## EXTRACT
┌──
📚 Liz Pelly’s new book Mood Machine
Since I’m relatively couch-bound at the moment, the thing I’m most looking forward to is reading the advance copy of my friend Liz Pelly’s book Mood Machine that she graciously sent my way. I think Liz’s work exploring the social, artistic, and financial impacts of Spotify’s dominance in the music industry has been an essential counter to the complacency that defines much of society’s attitude to streaming in general and Spotify specifically. It’s one thing to hear artists say “fuck Spotify,” but I’m really excited to see how Liz unpacks and examines that simmering rage. One of the things I really appreciate about her work is how she discusses the impact of streaming algorithms on the listener, how they guide subscribers through the infinite maze and encourage passivity. The more the public understands that it isn’t just the artists that suffer at the hands of corporate oligarchy in the music industry, but the fans too, the closer we come to building solidarity and imagining a future where we can do away with the system entirely.
└──
Carry on the post about Liz Pelly's book Mood Machine, starting after its last sentence. The data that follows is separate material and has no connection to the post about Liz Pelly's book.

## RECORD EXTRACTS
┌──
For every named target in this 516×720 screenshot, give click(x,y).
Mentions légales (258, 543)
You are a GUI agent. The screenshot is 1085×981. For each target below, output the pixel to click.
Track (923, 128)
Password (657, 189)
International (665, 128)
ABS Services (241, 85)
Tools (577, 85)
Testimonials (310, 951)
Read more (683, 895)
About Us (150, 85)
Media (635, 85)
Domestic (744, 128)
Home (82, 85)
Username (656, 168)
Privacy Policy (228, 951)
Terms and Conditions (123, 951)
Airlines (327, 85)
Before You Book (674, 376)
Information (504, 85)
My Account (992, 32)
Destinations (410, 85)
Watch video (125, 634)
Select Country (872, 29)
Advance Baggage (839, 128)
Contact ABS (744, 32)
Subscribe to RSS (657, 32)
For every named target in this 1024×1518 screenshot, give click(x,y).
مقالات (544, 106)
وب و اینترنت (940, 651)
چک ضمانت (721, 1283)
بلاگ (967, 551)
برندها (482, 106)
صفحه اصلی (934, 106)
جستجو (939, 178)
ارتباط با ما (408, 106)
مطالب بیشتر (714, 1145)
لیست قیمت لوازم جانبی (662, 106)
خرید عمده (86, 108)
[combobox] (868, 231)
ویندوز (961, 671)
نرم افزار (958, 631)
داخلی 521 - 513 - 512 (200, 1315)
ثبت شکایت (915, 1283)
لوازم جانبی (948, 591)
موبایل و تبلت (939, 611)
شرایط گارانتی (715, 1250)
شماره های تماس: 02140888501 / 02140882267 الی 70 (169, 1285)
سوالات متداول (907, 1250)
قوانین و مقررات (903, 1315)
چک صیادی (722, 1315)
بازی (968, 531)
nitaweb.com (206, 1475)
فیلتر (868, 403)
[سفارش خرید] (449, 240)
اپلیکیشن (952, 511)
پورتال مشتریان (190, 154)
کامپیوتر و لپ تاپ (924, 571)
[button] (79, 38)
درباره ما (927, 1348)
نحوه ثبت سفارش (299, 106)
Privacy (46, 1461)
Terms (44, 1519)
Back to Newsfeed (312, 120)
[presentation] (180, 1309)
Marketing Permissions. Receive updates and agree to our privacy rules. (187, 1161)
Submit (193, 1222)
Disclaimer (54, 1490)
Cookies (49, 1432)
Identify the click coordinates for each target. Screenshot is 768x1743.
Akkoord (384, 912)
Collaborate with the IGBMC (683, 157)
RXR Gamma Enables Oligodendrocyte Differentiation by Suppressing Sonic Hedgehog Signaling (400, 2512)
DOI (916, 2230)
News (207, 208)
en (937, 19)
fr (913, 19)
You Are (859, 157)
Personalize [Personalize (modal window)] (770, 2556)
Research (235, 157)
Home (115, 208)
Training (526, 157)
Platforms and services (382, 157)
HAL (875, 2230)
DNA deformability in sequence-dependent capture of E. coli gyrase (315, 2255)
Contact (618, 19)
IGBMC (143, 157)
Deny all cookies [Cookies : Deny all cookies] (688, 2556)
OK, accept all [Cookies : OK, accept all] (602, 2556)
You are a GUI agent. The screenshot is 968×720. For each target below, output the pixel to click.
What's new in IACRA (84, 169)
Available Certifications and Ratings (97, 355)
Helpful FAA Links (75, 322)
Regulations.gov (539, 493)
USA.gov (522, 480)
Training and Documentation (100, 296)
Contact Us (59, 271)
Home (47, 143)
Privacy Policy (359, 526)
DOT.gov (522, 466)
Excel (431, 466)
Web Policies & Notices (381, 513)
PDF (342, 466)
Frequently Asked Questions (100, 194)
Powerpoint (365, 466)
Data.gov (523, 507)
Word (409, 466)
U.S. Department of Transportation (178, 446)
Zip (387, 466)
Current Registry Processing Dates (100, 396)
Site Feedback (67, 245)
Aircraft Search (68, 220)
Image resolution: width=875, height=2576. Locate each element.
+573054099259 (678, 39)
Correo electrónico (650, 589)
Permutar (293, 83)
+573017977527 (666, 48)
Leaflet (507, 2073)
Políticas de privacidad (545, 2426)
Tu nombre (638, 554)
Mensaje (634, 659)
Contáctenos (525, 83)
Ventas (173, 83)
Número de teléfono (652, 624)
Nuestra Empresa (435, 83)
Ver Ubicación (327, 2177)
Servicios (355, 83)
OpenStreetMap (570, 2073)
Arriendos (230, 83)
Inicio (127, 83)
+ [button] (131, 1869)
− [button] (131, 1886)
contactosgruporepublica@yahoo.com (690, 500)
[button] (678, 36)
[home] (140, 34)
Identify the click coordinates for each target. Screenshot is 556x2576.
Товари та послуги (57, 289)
└──
## EXPECTED ANSWER
🧪 Having an overarching vision-creation process
I really look up to Seth Graham and Keith Rankin, the two folks who run Orange Milk, the label out of Dayton, OH. From their midwest HQ they have built a global network of leftfield musicians that are collectively expressing the equal parts joy and discontent that defines living in this hyper-online, information saturated environment. As musicians, visual artists, and label runners they’re incredible world-builders, and all three of those practices feed into one another. That kind of overarching vision-creation process is incredibly inspiring. Seth’s collaborative project with More Eaze, ---__--____, (yes, it’s some dashes and underscores) released an incredible album called Night of Fire this year that is terrifying and beautiful.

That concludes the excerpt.